Reduced To Clear:  Store items discounted with these three precious words should include not only expired vitamins, discontinued products, and foodstuffs past their prime, but also those with asinine labeling like Snack Pack’s “As much CALCIUM as an 8 0z. glass of MILK” (emphasis theirs). Adults who can read don’t consider Snack Pack® a source of anything more than tasty goo; if we want to ingest or give kids calcium we’ll grab a stick of Cabot, for God’s sake. And three words for purveyors promising a Vitamin D Blowout!!! (exclamation points theirs):  count me in. With overcast wintry skies fostering deep mid-winter psychoses, northerners need all the D we can guzzle. Vigilance is part of the New Program.

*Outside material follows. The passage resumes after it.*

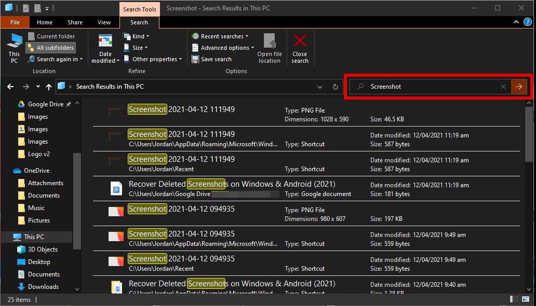This screenshot has height=306, width=536.
Task: Open the address bar history chevron
Action: pyautogui.click(x=320, y=87)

Vigilance!

On Serving as a Cautionary Tale:  This would be me discussing football (“So the linebacker, he receives the ball?”), slashing my enfant terrible way through moronic Facebook posts or comments, and in some of my, uh, “career” “choices.” It’s a prickly job, the archetypal role of cautionary tale, but someone’s got to do it. Besides, being the object of scorn and ridicule has its advantages. One, expectations of you are exceedingly low; if you say or do anything remotely smart, people get excited—even laudatory. Also, as a believer in the beautiful soup of our combined creatural energy, I feel we either add to or detract from this stew via our moods and actions. Your minusculest chuckle, dear Reader, elevates our collective vibration! Feeling good and making others do so is important. But as much as I strive to make people feel good or even hoot, I can only intentionally elicit so much.  If they are laughing at me behind me back, discharging a solid guttural blast at my expense, well that’s a freebie. The collective soup wins. Earth needs all the laffs she can get. Laugh at my expense, babies. Laugh it up.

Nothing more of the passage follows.